A bill to establish an advisory council on rare diseases has passed both houses of the California State Legislature and now awaits the governor’s signature, Assemblyman Rick Chavez Zbur, D-Hollywood, announced Wednesday.
Assembly Bill 2613 seeks to establish the Jacqueline Marie Zbur Rare Disease Advisory Council composed of patients, caregivers, medical experts and advocates. The council’s task will be to identify gaps in care, recommend improvements to programs such as Medi-Cal and promote research and innovation, according to Chavez Zbur’s office.
More than 10,000 rare diseases affect 10% of the state’s residents, and the bill aims to help state policies better reflect the needs of this vulnerable population, Chavez Zbur said, adding that key policy decisions often happen without input from those most affected, which in turn raises the risk of unfavorable outcomes for patients’ health and finances.

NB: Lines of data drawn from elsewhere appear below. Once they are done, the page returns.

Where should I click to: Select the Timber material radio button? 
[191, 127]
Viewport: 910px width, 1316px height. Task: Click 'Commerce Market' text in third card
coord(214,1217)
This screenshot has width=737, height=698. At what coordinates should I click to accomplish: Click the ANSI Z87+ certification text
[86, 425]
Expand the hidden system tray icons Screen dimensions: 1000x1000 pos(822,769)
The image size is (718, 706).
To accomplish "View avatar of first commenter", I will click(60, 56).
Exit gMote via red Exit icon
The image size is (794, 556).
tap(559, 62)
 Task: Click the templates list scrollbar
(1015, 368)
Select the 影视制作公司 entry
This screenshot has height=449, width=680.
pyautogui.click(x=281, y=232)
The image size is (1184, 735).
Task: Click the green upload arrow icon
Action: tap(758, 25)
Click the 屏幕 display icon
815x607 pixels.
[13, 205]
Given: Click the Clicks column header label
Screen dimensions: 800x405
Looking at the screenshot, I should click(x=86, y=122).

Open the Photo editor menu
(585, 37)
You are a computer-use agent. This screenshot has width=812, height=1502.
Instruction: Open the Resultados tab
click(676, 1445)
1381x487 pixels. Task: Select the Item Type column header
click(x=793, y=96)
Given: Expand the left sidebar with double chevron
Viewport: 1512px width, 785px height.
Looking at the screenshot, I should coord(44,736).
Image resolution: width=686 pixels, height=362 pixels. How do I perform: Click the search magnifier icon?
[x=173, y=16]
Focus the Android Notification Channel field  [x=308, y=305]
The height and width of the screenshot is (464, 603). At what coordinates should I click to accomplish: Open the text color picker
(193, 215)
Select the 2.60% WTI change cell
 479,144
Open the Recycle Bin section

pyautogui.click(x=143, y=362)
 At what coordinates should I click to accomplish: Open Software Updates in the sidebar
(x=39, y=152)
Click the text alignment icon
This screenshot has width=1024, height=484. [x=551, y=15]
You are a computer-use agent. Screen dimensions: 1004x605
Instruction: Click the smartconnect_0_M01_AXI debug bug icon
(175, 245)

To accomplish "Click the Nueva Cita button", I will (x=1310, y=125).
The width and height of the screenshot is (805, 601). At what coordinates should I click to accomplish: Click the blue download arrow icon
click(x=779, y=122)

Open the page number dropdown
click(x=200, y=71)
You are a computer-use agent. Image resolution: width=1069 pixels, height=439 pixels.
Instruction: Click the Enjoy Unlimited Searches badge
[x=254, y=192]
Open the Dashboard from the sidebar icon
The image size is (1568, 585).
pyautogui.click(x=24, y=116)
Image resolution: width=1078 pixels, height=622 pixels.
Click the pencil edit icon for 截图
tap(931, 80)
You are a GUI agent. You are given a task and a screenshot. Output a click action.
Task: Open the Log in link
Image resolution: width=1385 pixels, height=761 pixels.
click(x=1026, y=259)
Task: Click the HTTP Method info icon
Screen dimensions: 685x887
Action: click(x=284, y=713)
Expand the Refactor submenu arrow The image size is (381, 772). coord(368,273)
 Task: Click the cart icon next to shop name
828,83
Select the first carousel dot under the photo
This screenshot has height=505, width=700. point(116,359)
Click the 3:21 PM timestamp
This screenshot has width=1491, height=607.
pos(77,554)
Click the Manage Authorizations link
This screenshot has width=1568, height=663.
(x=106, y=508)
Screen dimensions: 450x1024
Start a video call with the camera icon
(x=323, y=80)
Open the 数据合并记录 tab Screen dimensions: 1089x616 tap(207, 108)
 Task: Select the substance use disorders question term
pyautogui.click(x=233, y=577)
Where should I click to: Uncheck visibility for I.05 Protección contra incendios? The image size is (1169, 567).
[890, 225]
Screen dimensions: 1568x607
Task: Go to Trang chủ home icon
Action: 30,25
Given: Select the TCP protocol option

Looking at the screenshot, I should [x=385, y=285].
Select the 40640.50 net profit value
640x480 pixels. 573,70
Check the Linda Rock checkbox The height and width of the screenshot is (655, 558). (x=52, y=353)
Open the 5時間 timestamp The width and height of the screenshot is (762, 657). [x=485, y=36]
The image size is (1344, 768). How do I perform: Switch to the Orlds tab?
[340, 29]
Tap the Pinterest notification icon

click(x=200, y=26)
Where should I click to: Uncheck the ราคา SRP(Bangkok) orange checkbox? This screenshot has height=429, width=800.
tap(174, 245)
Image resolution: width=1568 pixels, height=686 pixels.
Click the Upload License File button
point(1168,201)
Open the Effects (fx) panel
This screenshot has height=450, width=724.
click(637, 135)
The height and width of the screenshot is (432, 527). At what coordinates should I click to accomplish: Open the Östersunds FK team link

“AB 2613 represents a significant step forward in our efforts to support the millions of Californians living with rare diseases,” Chavez Zbur said in a statement. “This bill is deeply personal for me, inspired by my sister Jackie, whose struggle with ALS highlighted the shortcomings of our broken healthcare system. She made me promise to do whatever I could to fix it, and this bill is one of the ways I am fulfilling that promise. I believe it will make a real difference for countless families across our state, and amplify the voices of those affected while providing the Legislature with the guidance needed to create meaningful policies that address the unique challenges faced by the rare disease community.”
Lindsey Viscarra, state policy manager for the National Organization for Rare Disorders, said in a statement, “We are thankful to Assemblymember Zbur for championing this important legislation to create the Jacqueline Marie Zbur Rare Disease Advisory Council in California, and the rare disease patients and caregivers whose advocacy efforts helped this bill pass both houses of the Legislature unanimously. There are more than 10,000 rare diseases and while each is unique, common challenges exist for patients, which can be improved by giving the rare disease community a prominent voice in state government decision making. We urge Governor Newsom to sign AB2613 into law as soon as possible.”
The governor has until Sept. 30 to sign the bill.